Developing applications using the JMS APIs is a straightforward process. The APIs facilitate the creation of objects that mitigate the interface between client applications and the message broker. Once connected to a broker, clients can create, send, and receive messages.

Basic application components

A JMS broker provides connectivity, message storage, and message delivery functions to its clients. It also provides quality of service features, such as reliability, persistence, security, and availability. A simple broker application typically consist of these basic interfaces and classes:

  • Connection factory[1]

    Clients use a connection factory to create connections to a broker instance. You can optimize some messaging characteristics by enabling, disabling, or otherwise modifying the values of certain connection factory properties.

  • Connection

    Connections are the technique clients use to specify a transport protocol and credentials for sustained interaction with a broker.

  • Session

    Defined by a client on a connection established with a broker, a session defines whether its messages will be transacted and the acknowledgement mode when they are not. Clients can create multiple sessions on a single connection.

  • Destinations

    Defined by a client in a session, a destination is either a queue or a topic. The broker maintains destinations.

  • Producer

    Producers are client applications that create and send messages to a broker. They use the broker's MessageProducer interface to send messages to a destination. The default destination for a producer is set when the producer is created.

    The MessageProducer interface provides methods not only for sending messages, but also for setting various message headers (see Message headers and properties), which enable you to control many message aspects, such as persistence, delivery priority, life span, and so on.

  • Consumer

    Consumers are client applications that process messages retrieved from a broker. They use the broker's MessageConsumer interface to receive messages from a destination.

    The MessageConsumer interface can consume messages synchronously or asynchronously. Receiving messages asynchronously frees the consumer from having to repeatedly poll the destination for messages.

  • Messages

    Messages are the backbone of a messaging system. They are objects that contain not only the data payload, but also the required header and optional properties needed to transfer them from one client application to another. (See, JMS Message Basics.)

Simple broker program

Figure 4 shows the typical sequence of events involved in sending or receiving messages in a simple broker client application.

Figure 4. Simple broker program

Simple broker program

This procedure shows how to implement the sequence of events shown in Figure 4:

  1. Get a connection factory by looking one up by name in the JNDI.

    ConnectionFactory=(ConnectionFactory)ctx.lookup("ConnectionFactoryName");

  2. Create a connection.

    connection=connectionFactory.createConnection();

  3. Start the connection.

    connection.start();

  4. Create the session.

    session=connection.createSession(false, Session.AUTO_ACKNOWLEDGE);

  5. Create the destination (in this case a queue called foo.).
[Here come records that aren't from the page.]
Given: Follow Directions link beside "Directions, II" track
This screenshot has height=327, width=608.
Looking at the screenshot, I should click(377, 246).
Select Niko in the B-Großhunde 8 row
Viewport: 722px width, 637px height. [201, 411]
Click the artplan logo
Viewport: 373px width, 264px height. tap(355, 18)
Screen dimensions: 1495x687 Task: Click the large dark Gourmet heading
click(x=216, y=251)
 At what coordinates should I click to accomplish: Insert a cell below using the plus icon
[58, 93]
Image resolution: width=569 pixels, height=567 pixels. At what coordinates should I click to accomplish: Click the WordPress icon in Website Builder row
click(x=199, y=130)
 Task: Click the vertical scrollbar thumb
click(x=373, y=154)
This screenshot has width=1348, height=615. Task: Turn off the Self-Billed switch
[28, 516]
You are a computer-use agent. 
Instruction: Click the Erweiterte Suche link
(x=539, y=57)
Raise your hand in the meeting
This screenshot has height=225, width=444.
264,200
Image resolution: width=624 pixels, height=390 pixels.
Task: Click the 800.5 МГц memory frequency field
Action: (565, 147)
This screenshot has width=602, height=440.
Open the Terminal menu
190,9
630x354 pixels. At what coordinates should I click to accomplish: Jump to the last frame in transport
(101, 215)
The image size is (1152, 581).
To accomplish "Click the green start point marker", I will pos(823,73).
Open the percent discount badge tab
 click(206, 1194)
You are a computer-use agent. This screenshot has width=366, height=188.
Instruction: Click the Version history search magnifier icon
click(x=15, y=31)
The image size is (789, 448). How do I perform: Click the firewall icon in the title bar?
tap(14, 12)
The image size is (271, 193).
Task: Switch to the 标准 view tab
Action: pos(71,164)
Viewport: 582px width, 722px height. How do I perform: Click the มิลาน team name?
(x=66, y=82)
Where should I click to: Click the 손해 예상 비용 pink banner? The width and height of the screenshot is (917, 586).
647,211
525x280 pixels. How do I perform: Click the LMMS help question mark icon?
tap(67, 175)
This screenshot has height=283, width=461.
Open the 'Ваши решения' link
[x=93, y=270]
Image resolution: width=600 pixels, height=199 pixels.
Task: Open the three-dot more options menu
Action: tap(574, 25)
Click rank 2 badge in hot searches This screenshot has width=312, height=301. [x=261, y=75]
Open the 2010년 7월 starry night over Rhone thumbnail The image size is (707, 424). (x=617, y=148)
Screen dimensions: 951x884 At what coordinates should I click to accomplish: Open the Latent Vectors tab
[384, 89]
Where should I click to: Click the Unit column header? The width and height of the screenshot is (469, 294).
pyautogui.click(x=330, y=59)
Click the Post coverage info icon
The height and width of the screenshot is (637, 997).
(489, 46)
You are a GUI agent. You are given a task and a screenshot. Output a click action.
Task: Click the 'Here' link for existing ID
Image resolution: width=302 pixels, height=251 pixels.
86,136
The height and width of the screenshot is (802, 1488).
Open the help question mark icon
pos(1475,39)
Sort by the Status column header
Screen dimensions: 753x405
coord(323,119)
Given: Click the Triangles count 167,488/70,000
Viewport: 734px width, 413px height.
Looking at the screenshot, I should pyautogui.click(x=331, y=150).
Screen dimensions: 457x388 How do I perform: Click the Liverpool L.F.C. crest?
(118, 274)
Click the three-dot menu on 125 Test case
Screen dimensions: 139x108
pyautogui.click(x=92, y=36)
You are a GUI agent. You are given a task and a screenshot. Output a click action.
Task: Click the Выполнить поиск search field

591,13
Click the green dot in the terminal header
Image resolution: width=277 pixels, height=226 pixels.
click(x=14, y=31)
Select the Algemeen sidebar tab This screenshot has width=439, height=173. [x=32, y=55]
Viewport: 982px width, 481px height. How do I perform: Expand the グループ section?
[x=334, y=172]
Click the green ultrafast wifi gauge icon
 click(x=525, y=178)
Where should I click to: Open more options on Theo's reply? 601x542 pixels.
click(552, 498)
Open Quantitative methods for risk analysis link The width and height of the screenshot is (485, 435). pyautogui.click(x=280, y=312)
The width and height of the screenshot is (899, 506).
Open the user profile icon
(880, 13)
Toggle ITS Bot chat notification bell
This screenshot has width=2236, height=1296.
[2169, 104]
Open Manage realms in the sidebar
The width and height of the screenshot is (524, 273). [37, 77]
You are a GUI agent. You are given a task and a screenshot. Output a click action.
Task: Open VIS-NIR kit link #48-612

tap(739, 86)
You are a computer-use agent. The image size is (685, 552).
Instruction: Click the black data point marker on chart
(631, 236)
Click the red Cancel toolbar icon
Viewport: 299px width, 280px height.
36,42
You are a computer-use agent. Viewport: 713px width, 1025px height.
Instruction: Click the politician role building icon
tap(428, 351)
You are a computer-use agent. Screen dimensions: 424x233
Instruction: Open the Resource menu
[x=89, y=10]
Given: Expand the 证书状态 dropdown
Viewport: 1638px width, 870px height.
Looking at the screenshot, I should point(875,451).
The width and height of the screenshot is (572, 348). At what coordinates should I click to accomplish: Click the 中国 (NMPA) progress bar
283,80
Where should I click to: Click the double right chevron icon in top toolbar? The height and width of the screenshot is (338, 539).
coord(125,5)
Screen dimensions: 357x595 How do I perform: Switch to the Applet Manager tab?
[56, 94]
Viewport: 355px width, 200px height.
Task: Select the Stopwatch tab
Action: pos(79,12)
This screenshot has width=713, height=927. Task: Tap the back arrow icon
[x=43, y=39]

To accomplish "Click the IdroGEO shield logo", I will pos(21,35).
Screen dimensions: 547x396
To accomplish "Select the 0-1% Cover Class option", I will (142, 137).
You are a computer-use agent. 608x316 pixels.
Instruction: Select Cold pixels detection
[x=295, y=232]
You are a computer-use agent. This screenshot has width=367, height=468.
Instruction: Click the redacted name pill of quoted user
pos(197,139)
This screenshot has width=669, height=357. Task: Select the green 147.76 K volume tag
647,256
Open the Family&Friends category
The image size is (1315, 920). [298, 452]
    destination=session.createQueue("FOO.QUEUE");

  6. Do Step 6.a to create a producer, or do Step 6.b to create a consumer.

    1. producer=session.createProducer(destination);

    2. consumer=session.createConsumer(destination);

  7. Create a text message.

    message=session.createTextMessage("This is a foo test.");

  8. Do Step 8.a to have the producer send a message, or do Step 8.b to have the consumer receive 1000 iterations of the producer's message and print out an enumerated listing.

    1. producer.send(message);

    2. message = (TextMessage) consumer.receive(1000);

      System.out.println ("Received message: " + message);

  9. Close all JMS resources.



[1] Connection factories and destinations are preconfigured JMS objects, known as administered objects. They contain provider-specific configuration data for clients' use. Clients typically access administered objects through the Java Naming and Directory Interface (JNDI).